NEW ORLEANS -- With the imminent arrival of Joakim Noah back into the Chicago Bulls starting lineup, it's time to ponder just how much different the Bulls' offense will look in a couple of weeks. It's a question Derrick Rose already has an answer to. He knows things will change with the 25-year-old big man running up and down the floor again, and he is looking forward to having him back.
"It's going to be like an uptempo type game," Rose said before Saturday morning's shootaround. "Kurt [Thomas], with him, you've got to slow things down a little bit. Or you can't keep running up and down with him. But he's been doing a great job for us, trying to do it. But Joakim, when he comes back, I think we'll be back getting more easy points and fast-break points. But we're just going to have to live with Kurt right now. He's been doing great for us, until Joakim comes back."
Like Rose, Bulls coach Tom Thibodeau knows the offense will change, it's just that he doesn't think it will change as much as you may think.
"It's not going to change a lot," Thibodeau said. "It will change from an energy standpoint. I think [we'll have] extra possessions, great offensive rebounding and play-making ability. I think when teams are trying to get ball out of Derrick's hands he has the ability to make good decisions with the ball."
For his part, Noah believes that his shot, the one he's been practicing religiously now for several weeks, is rounding back into form.
"Better every day," he said of his jumper. "The tornado is coming back in full effect."

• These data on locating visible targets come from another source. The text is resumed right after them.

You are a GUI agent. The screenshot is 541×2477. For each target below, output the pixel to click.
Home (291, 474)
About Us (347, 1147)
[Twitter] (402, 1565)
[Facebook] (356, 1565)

No regrets for Thibs: Thibodeau turned down the chance to become the coach of the New Orleans Hornets over the summer before taking the Bulls job. Before his first game in New Orleans against the Hornets, Thibodeau said he had no regrets about his decision and did not wonder what might have been.
"I was grateful for the opportunity to interview last year," he said. "And it's a great organization, great city, but I'm happy everything worked out the way it did."
Was there a single determining factor that set Chicago apart from New Orleans during the interview process?
"You just trust your instincts in the end," he said. "Going through the process, we were in the Finals actually, when everything was going on. I just, in the end, made a decision based on what I was most comfortable with."
Rose ready for Paul: After a long two-week, five-game road trip, Rose faces arguably his biggest challenge on Saturday night against New Orleans point guard Chris Paul. In Rose's mind, there is one characteristic that makes Paul tougher than most.
"Shifty," he said. "Very shifty. Really isn't that fast, real quick, shifty. Knowing how to get to a spot. Knowing how to get fouled. Runs the team very good, being a leader on the floor. That's why he's one of the best in the league."
The last word: "I feel like we're a pretty good team and we can only get better. We can definitely get better. We have a lot of things to improve on and let's see where it takes us," -- Noah, on what he's picked up from watching his team over the past two months.